Avec Pierre Alferi nous perdons un artiste total qui dansait comme un funambule sur la poésie des mots, des idées, des images.
Jeune homme brillant et déjà passionné par les dédales de la pensée, Pierre Alferi intègre l’Ecole Normale Supérieure de la rue d’Ulm où il se spécialise en philosophie avant de soutenir une thèse qui inspirera son premier essai : Guillaume d’Ockham, le singulier publié en 1989 aux Editions de Minuit. De la pensée médiévale, il garde toute sa vie l’amour de l’éclectisme des arts que la modernité n’est pas encore venue diviser. Alferi est d’abord philosophe, mais il sera bientôt poète, dramaturge, romancier.
En 1991, Alferi fait son entrée en poésie avec Les allures naturelles, tout juste suivi par Le chemin familier du poisson combatif : texte inclassable dont le titre, un alexandrin décalé, dit toute la fantaisie de son auteur. Au fil des années, les textes s’enchaînent sans cesser de surprendre et trouvent même un écho au-delà de nos frontières, notamment aux Etats-Unis.
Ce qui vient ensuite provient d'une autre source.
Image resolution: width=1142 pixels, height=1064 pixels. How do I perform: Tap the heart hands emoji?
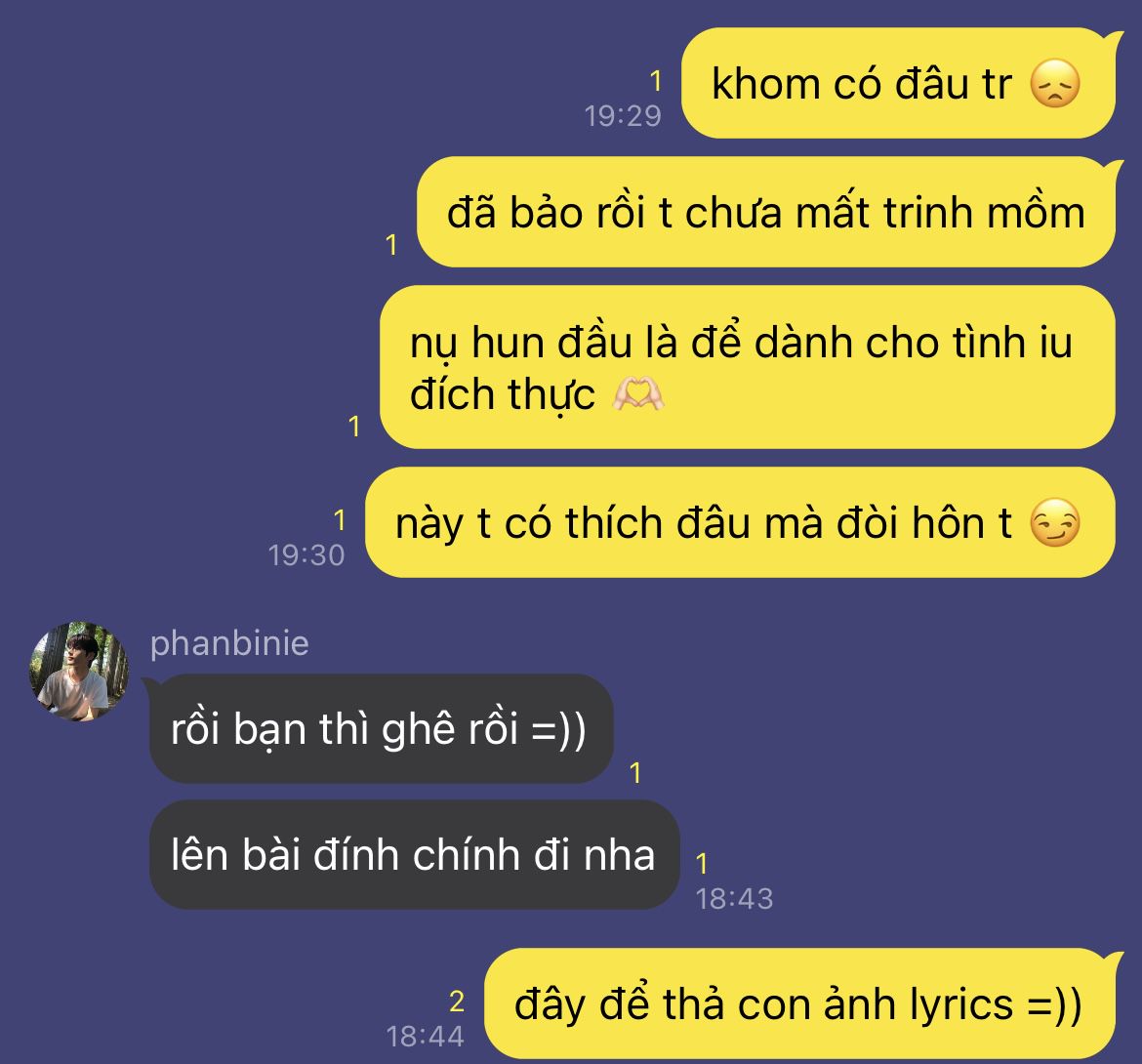638,394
Pierre Alferi aime que son lecteur embarque dans son livre comme il sauterait dans un train, alors le plus souvent ses textes n’ont pas de début, pas de fin : mais ils ont de la force.
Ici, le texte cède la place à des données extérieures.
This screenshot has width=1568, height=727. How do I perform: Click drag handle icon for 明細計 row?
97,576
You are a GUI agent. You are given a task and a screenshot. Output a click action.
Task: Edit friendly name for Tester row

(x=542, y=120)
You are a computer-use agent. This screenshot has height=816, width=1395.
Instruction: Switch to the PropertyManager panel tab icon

Si la littérature reste son medium d’expression principal, avec une vingtaine de titres essentiellement parus chez P.O.L, Pierre Alferi ne trace pas ses mots qu’entre deux couvertures. Dès la fin des années 1990, il réalise des films courts où les mots prennent un sens et un rythme différent, avant de partager des « cinépoèmes » avec Rodolphe Burger dont il est aussi le parolier pour Kat Onoma. En 2003, c’est à la voix de Jeanne Balibar qu’il prête sa plume pour son disque Paramour, avant de calligraphier huit ans plus tard ses poèmes pour les arrêts de la ligne 3 du tramway parisien. Puis, lorsqu’il nous invite en 2013 à plonger dans ce qu’il crée de plus Intime, on découvre émerveillé un monde où son dessin et sa poésie se mêlent. Enfin, il embarque dans l’aventure du spectacle vivant avec Fanny de Chaillé qui met en scène ses mots dans Coloc et Les Grands, partage avec lui le plateau de Répète et s’inspirera ensuite du Divers chaos pour son spectacle Le Chœur.
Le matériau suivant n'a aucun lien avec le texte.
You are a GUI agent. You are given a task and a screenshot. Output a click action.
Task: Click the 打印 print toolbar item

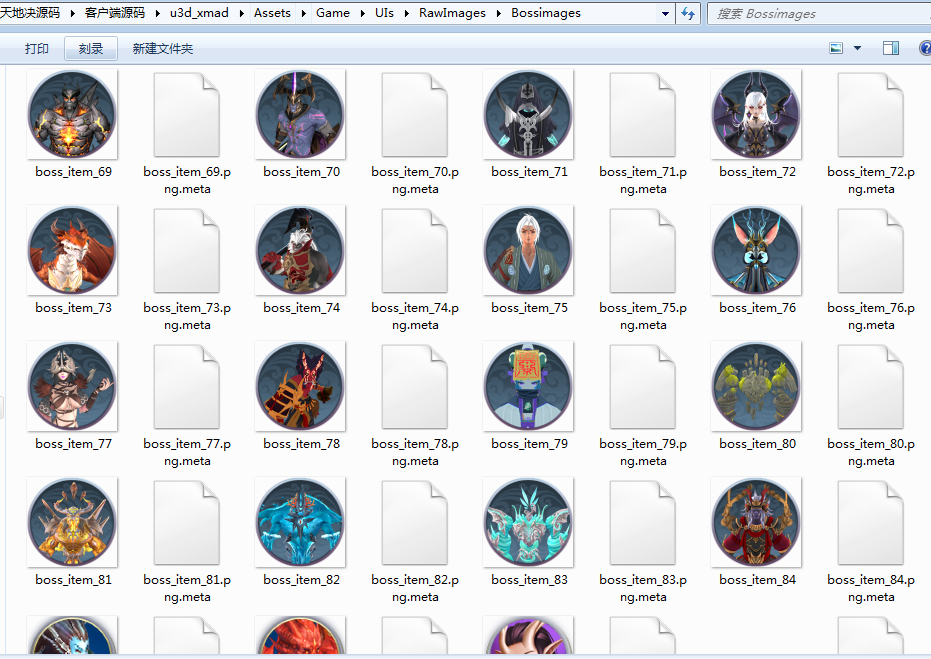tap(37, 49)
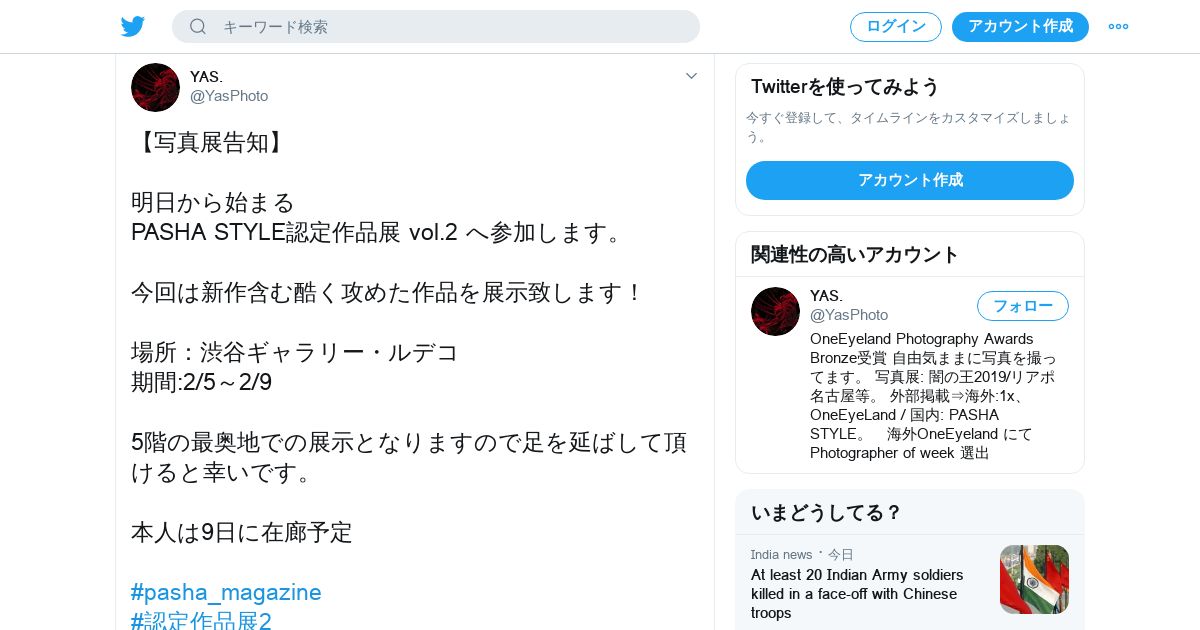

Pierre Alferi jongle entre les styles mais aime aussi passer la balle. En lançant la revue Détail avec Suzanne Doppelt puis La revue de littérature générale avec Olivier Cadiot, Pierre Alferi partage avec ceux qui le veulent sa vision de la littérature et offre à ses contemporains un espace de réflexion et d’expression qui n’existait pas auparavant. Avec le sculpteur Jacques Julien, il entame dans les années 2000 un dialogue artistique qui donnera lieu à plusieurs livres à quatre mains et à quelques installations communes. C’est avec la même générosité qu’il traduit plusieurs livres de la Bible et de nombreux poètes de Paul Klee à Ezra Pound. C’est ce même goût de la transmission qu’il porte avec passion en enseignant depuis 2015 la littérature aux Beaux-Arts de Lyon, aux Arts Déco de Paris puis aux Beaux-Arts de Paris à des générations d’artistes en devenir, sans jamais cesser d’écrire en parallèle.
« Ce qu’on ne peut pas dire, il ne faut surtout pas le taire, mais l’écrire » disait son père, Jacques Derrida. C’est peut-être cela que Pierre Alferi a fait toute sa vie durant : Parler, Chercher une phrase, ne jamais cesser d’expérimenter aux frontières du son, de l’image et des mots, laissant derrière lui une œuvre colossale et déjà immortelle. Ses dessins quotidiens, son inventivité et son regard nous manqueront.
J’adresse à sa famille et à ses proches mes plus sincères condoléances.